Written instruction 1> In the records, update the lines running from the line that contains "Where should I click to: Click the Connect" through the end of the records, inclusive, by replacing "phone icon" with "mobile icon" and leaving everything else unchanged. Return only those lines.

Text>

In chapter 4, you have learnt that the business organisations keep a record of their cash and bank transactions in a cash book. The cash book also serves the purpose of both the cash account and the bank account and shows the balance of both at the end of the period.

Once the cash book has been balanced, it is usual to check its details with the records of the firm’s bank transactions as recorded by the bank. To enable this check, the cashier needs to ensure that the cash book is completely up to date and a recent bank statement (or a bank passbook) has been obtained from the bank. A bank statement or a bank passbook is a copy of a bank account as shown by the bank records. This enable the bank customers to check their funds in the bank  regularly and update their own records oftransactions that have occurred. An illustrative bank passbook of a current account is shown in figure 5.1.

The amount of balance shown in the passbook or the bank statement must tally with the balance as shown in the cash book. But in practice, these are usually found to be different. Hence, we have to ascertain the causes for such difference. It will be observed that a bank statement/passbook shows all deposits in the credit column and withdrawals in the debit column. Thus, if deposits exceed withdrawals it shows a credit balance and if withdrawals exceed deposits it will show a debit balance (overdraft).

5.1 Need for Reconciliation

It is generally experienced that when a comparison is made between the bank balance as shown in the firm’s cash book, the two balances do not tally. Hence, we have to first ascertain the causes of difference thereof and then reflect them in a statement called Bank Reconciliation Statement to reconcile (tally) the two balances.

In order to prepare a bank reconciliation statement we need to have a bank balance as per the cash book and a bank statement as on a particular day along with details of both the books. If the two balances differ, the entries in both the books are compared and the items on account of which the difference has arisen are ascertained with the respective amounts involved so that the bank reconciliation statement may be prepared.

5.1.1 Timing Differences

When a business compares the balance of its cash book with the balance shown by the bank passbook, there is often a difference, which is caused by the time gap in recording the transactions relating either to payments or receipts. The factors affecting time gap includes :

5.1.1(a) Cheques issued by the bank but not yet presented for payment When cheques are issued by the firm to suppliers or creditors of the firm, these are immediately entered on the credit side of the cash book. However, the receiving party may not present the cheque to the bank for payment immediately. The bank will debit the firm’s account only when these cheques are actually paid by the bank. Hence, there is a time lag between the issue of a cheque and its presentation to the bank which may cause the difference between the two balances.

Written instruction 2> According to the bank reconciliation text, why can cheques issued by the firm but not yet presented for payment make the cash book balance differ from the passbook balance?

(Stored items from a collection)

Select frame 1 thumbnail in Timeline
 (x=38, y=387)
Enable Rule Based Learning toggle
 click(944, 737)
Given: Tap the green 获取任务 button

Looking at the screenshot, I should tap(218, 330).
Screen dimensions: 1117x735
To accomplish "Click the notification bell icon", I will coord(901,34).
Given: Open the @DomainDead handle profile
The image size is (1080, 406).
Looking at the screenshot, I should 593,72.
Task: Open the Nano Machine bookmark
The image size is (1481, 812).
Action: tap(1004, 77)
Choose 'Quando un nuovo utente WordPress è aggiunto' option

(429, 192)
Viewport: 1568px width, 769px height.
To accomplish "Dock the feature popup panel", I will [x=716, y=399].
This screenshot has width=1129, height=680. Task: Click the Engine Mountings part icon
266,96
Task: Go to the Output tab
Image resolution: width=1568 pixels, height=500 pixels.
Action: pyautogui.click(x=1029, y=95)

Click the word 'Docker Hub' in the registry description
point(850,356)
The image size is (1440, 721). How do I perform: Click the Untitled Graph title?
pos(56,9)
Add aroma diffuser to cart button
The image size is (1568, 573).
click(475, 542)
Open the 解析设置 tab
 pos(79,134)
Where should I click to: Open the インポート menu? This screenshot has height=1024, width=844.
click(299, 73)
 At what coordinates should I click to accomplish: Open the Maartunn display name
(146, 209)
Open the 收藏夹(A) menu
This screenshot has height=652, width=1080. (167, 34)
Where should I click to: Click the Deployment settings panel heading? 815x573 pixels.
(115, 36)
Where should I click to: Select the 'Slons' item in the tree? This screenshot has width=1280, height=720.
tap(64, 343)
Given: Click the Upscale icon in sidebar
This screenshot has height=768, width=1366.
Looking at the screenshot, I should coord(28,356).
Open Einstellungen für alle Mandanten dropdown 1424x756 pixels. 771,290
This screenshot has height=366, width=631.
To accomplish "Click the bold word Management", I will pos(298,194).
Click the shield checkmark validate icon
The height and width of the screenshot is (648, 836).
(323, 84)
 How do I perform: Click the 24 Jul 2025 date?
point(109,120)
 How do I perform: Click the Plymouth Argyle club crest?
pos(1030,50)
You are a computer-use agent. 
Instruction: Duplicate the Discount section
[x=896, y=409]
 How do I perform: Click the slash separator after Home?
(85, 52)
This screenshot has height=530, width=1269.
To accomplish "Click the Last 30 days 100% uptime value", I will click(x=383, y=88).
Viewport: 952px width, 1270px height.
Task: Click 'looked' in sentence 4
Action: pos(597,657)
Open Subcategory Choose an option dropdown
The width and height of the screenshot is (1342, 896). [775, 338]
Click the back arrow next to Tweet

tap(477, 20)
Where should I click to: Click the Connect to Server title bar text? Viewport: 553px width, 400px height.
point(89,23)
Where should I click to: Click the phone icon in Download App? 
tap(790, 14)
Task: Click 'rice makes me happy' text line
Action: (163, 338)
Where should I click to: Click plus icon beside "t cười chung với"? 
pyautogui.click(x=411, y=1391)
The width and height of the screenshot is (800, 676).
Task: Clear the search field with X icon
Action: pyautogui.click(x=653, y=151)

Task response 1>
Where should I click to: Click the Connect to Server title bar text? Viewport: 553px width, 400px height.
point(89,23)
Where should I click to: Click the mobile icon in Download App? 
tap(790, 14)
Task: Click 'rice makes me happy' text line
Action: (163, 338)
Where should I click to: Click plus icon beside "t cười chung với"? 
pyautogui.click(x=411, y=1391)
The width and height of the screenshot is (800, 676).
Task: Clear the search field with X icon
Action: pyautogui.click(x=653, y=151)

Task response 2> The firm enters an issued cheque on the credit side of its cash book right away, but the bank debits the firm's account only when it actually pays the cheque. Because the receiving party may not present the cheque immediately, the time lag between issue and presentation leaves the two balances different.